EXERCISE INSTRUCTIONS: Put the lines starting with the one containing "Home (137, 145)" and going on through the one containing "Gadgets (224, 1034)" into a numbered list, leaving out any blank lines.
******************************
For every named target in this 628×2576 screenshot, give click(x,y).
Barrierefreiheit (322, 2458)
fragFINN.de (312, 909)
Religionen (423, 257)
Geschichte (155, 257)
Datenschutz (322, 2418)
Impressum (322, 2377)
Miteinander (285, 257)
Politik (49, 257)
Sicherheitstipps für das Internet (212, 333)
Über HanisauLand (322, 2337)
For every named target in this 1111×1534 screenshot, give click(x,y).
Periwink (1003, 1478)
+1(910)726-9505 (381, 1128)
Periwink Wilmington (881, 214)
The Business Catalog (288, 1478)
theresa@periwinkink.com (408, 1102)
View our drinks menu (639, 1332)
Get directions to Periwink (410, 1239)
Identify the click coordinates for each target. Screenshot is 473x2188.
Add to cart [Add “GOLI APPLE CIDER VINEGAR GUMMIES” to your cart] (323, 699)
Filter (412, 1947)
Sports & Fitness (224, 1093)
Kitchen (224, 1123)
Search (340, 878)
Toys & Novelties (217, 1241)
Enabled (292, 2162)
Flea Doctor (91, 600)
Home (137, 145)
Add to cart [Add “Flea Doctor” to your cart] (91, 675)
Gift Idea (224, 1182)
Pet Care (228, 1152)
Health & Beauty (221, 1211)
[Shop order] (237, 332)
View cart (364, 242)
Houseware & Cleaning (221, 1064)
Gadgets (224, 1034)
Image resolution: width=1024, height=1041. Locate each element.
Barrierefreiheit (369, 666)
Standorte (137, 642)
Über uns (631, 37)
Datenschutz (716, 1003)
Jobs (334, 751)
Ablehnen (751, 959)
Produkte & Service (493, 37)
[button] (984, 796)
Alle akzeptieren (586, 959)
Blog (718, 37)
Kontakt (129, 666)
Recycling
******************************
RESPONSE BELOW:
1. Home (137, 145)
2. Add to cart [Add “Flea Doctor” to your cart] (91, 675)
3. Gift Idea (224, 1182)
4. Pet Care (228, 1152)
5. Health & Beauty (221, 1211)
6. [Shop order] (237, 332)
7. View cart (364, 242)
8. Houseware & Cleaning (221, 1064)
9. Gadgets (224, 1034)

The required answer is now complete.